Mas não parecem enxergar problema nos cortejos diurnos e noturnos entre juiz e
advogado.

Nada disso é apropriado. Não cabe a juiz incendiar a política, inflar polarização e receber
elogios por isso. Nem "acionar" seus contatos. O país não vai se reconstruir com um Aras
do PT na PGR, um Kassio do PT no STF, um amigo do PT na vara de Curitiba. Precisa de
agentes independentes.

Pode-se dizer que a prática sempre existiu, mas talvez haja uma diferença: perdeu-se a
consciência de qual a medida do apropriado, de correção, de pertinência do
comportamento de atores jurídicos (a chamada "judicial propriety" em inglês").

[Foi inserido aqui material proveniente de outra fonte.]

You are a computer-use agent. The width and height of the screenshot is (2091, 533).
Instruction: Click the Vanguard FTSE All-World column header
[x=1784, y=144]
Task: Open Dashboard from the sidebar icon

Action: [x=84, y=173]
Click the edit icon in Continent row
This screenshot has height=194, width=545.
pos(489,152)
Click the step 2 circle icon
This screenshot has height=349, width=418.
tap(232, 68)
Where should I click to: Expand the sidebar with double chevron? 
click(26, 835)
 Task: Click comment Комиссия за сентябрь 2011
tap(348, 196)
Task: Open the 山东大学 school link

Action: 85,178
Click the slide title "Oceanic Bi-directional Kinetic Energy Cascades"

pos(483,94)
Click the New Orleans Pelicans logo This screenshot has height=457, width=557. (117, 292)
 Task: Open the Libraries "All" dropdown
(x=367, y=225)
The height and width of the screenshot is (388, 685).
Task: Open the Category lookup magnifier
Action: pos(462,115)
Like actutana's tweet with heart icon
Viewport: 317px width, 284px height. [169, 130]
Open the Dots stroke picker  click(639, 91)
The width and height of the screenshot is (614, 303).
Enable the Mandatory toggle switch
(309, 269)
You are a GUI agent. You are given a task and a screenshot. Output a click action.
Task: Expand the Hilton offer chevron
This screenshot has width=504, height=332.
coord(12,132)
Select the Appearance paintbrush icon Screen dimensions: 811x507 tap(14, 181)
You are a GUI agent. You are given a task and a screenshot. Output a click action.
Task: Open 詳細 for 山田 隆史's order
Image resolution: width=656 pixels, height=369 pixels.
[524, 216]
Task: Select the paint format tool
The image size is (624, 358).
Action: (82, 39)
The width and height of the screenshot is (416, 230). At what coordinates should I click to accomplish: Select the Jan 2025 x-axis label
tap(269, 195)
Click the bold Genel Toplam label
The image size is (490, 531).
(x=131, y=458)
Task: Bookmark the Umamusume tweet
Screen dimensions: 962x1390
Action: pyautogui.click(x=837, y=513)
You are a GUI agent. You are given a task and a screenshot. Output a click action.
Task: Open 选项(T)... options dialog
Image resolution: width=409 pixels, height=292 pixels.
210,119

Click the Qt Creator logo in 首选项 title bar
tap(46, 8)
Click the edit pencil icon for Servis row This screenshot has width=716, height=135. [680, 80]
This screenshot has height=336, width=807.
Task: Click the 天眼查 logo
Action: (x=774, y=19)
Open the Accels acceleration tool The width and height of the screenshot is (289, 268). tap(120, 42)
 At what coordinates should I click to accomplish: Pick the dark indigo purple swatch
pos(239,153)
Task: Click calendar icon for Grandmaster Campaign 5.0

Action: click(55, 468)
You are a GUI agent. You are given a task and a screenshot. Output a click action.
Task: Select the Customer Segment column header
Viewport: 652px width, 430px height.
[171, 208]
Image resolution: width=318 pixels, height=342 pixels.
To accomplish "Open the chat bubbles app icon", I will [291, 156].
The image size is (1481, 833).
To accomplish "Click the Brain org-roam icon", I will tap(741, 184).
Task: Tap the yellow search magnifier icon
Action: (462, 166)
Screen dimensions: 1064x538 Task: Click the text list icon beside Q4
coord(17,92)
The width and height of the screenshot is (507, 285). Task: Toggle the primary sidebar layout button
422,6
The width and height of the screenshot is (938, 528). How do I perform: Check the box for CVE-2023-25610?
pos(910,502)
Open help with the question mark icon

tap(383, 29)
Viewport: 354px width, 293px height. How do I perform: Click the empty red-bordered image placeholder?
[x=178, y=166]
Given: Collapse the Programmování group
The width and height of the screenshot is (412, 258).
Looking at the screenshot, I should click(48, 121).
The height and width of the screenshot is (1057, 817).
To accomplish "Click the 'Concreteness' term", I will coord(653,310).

Carreiras
jurídicas normalizaram o ilícito ético. Isso é ótimo para alguns operadores do direito, não
para o Estado de Direito.

A advocacia progressista por autodeclaração (a Appa) esteve em festa com


Aras. Comemorou sua nomeação, cortejou sua atuação, lutou por sua recondução. Quando
a colaboração de Aras com a violência bolsonarista se escancarou, e sua amizade ficou
inconveniente, veio o silêncio. A Appa também estava em festa com Appio.